:: Text provided ::
◇ ◇ ◇ ◇
Source: Ryan Thibodaux’s Baseball Hall of Fame Vote Tracker

For the past several years, I’ve used these public-private differentials to project the final results of the Hall balloting. For every returning player, I calculate an “adjustment factor” based on whether he has historically over- or underperformed his “polls.”33 Then I add or subtract the adjustment factor to or from the player’s public vote share in Thibodaux’s tracker to get the player’s estimated vote share among private voters. Then, I simply combine the two vote shares proportionally (based on what percentage of the estimated total vote has been made public thus far) to arrive at the player’s final projection. (There’s a different adjustment for first-time candidates — more on that later.)

Below are this year’s projections as of Jan. 16, with 182 ballots revealed out of an estimated 412 expected to be cast. (Dozens more are likely to be made public before the announcement, so for real-time updates to the forecast, follow me on Twitter.)
◇ ◇ ◇ ◇
:: Dataset content ::
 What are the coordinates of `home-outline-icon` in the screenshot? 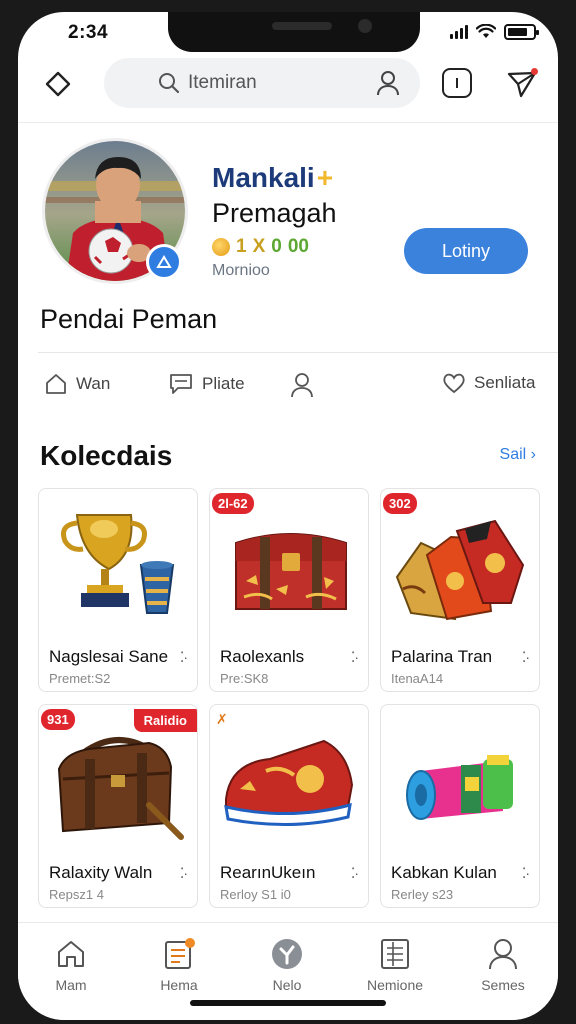 It's located at (56, 384).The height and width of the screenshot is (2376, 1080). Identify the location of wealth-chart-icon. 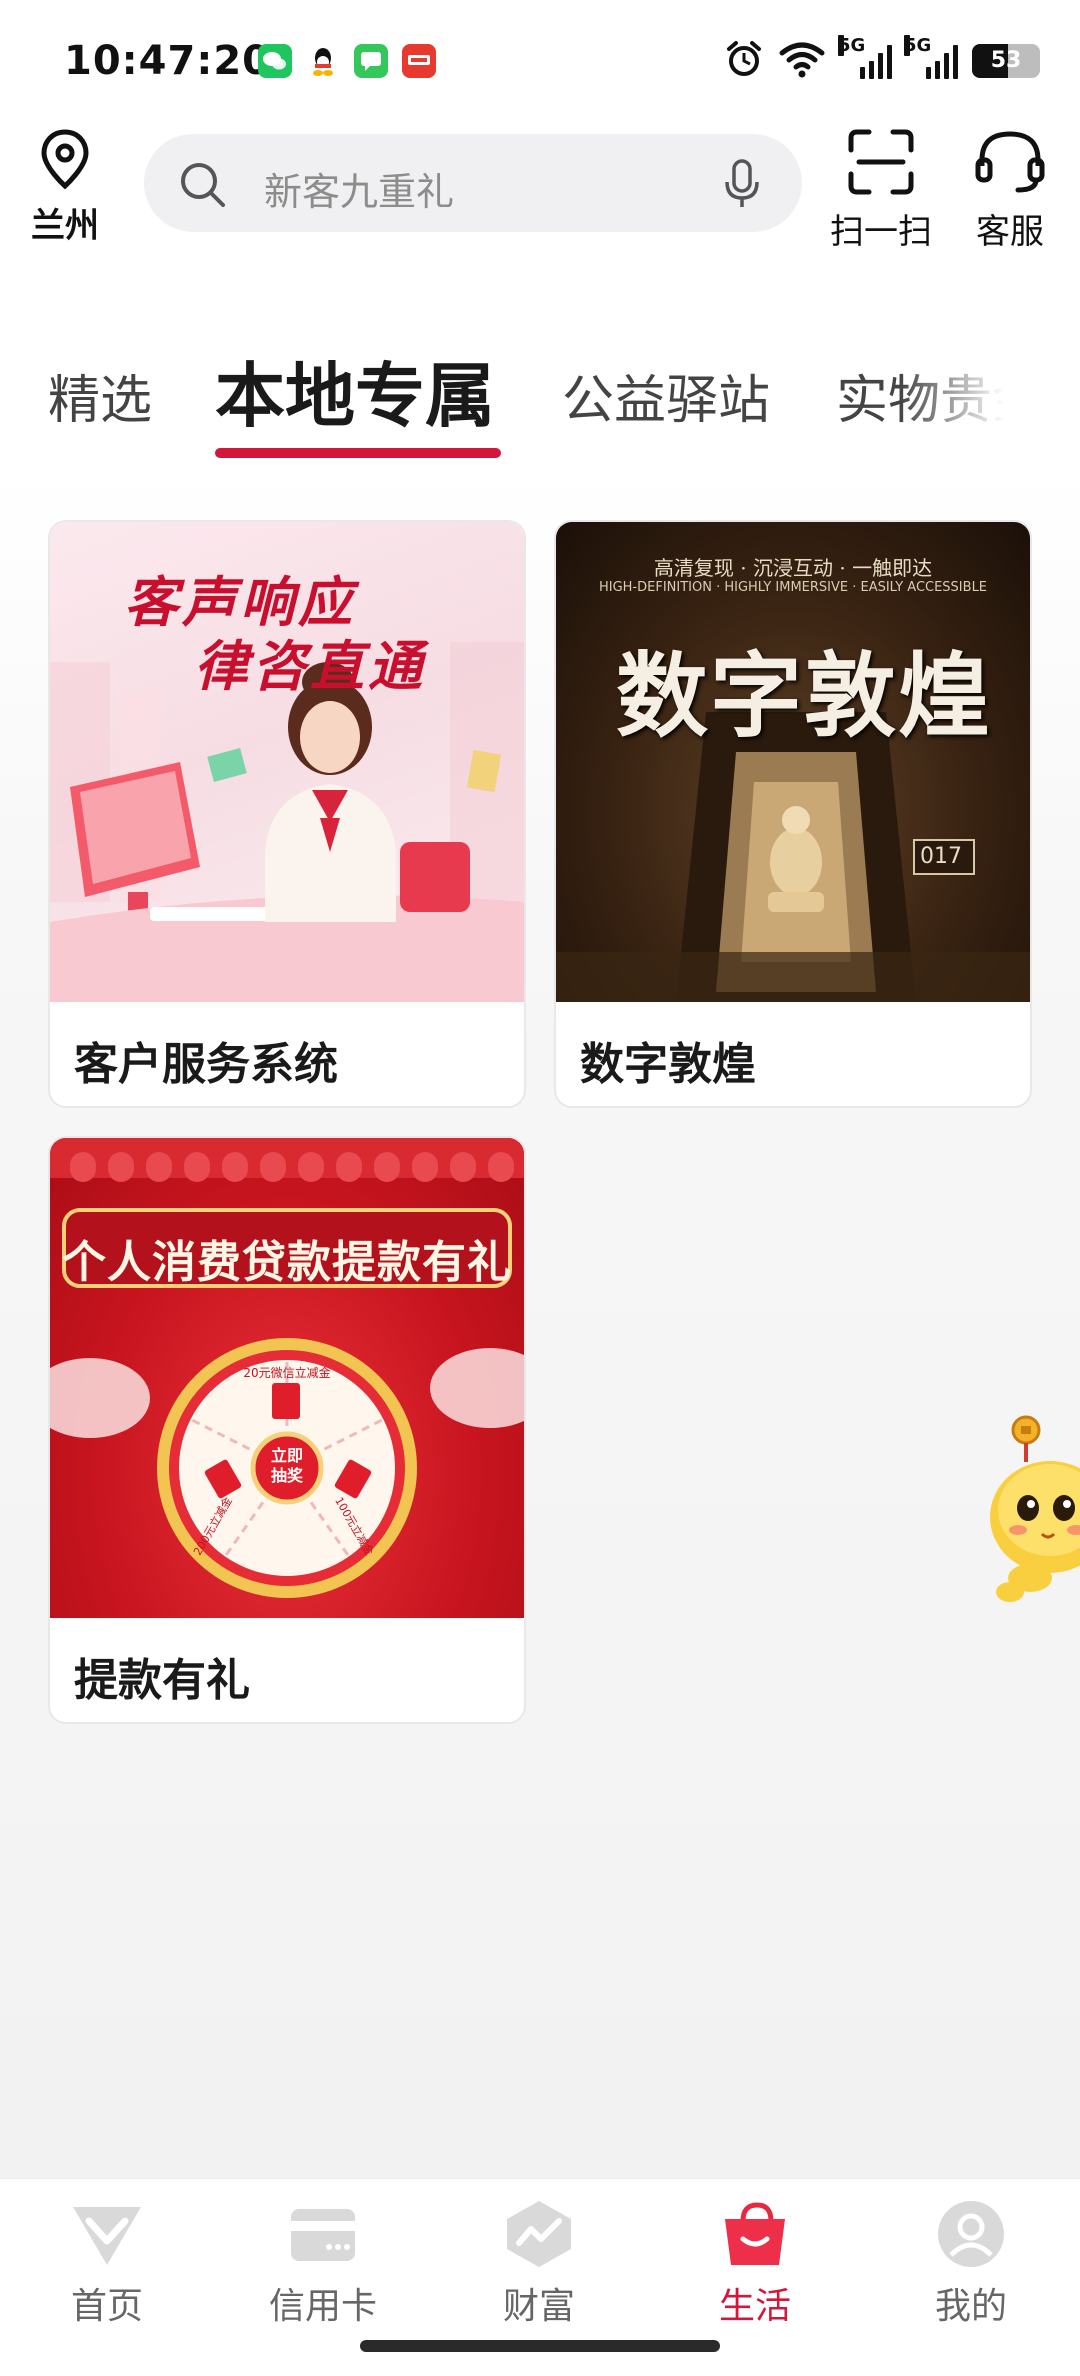
(539, 2237).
◇ ◇ ◇ ◇
:: Apply what you read ::
[A] Reproduce the Hall of Fame voting passage above word for word, starting at "For the past" and ending at "on that later.)".
[B] Write the next part of the Hall of Fame vote projection passage, picking up after its final sentence.

:: Outputs in order ::
[A]
For the past several years, I’ve used these public-private differentials to project the final results of the Hall balloting. For every returning player, I calculate an “adjustment factor” based on whether he has historically over- or underperformed his “polls.”33 Then I add or subtract the adjustment factor to or from the player’s public vote share in Thibodaux’s tracker to get the player’s estimated vote share among private voters. Then, I simply combine the two vote shares proportionally (based on what percentage of the estimated total vote has been made public thus far) to arrive at the player’s final projection. (There’s a different adjustment for first-time candidates — more on that later.)

[B]
Rivera, Halladay and Martinez will likely make the Hall

Forecasted results for the 2019 Baseball Hall of Fame election, combining 182 already public ballots and an estimated 230 remaining ballots whose projected vote shares reflect the historical voting bias of private ballots

Players likely to make the Hall % of Public Ballots Adjustment Factor* Estimated % of Private Ballots Projected Final Vote
Mariano Rivera 100.0% 0.0 100.0% 100.0%
Roy Halladay 94.0 -2.4 91.6 92.6
Edgar Martinez 90.7 -16.7 73.9 81.3
Players projected to fall short
Mike Mussina 81.9% -16.0 65.9% 73.0%
Roger Clemens 73.6 -17.8 55.8 63.7
Curt Schilling 74.2 -20.0 54.2 63.0
Larry Walker 67.0 -8.6 58.4 62.2
Barry Bonds 73.1 -20.4 52.7 61.7
Omar Vizquel 36.8 +8.1 44.9 41.3
Fred McGriff 36.3 +8.6 44.9 41.1
Manny Ramirez 26.9 -1.1 25.9 26.3
Todd Helton 19.2 +6.0 25.3 22.6
Scott Rolen 20.9 -3.7 17.1 18.8
Jeff Kent 15.4 +2.1 17.5 16.6
Billy Wagner 15.9 +0.7 16.7 16.3
Gary Sheffield 13.2 +1.3 14.5 13.9
Andruw Jones 8.2 +5.0 13.3 11.0
Sammy Sosa 13.2 -5.3 7.9 10.2
Andy Pettitte 6.6 +2.0 8.6 7.7
Players projected to be eliminated from future ballots
Michael Young 1.6% +0.1 1.7% 1.7%
Lance Berkman 1.1 +0.3 1.4 1.3
Roy Oswalt 1.1 +0.2 1.3 1.2
Miguel Tejada 1.1 0.0 1.1 1.1

Excludes candidates who have received zero votes on public ballots.

*The adjustment factor is derived from historical differences between public and private ballots.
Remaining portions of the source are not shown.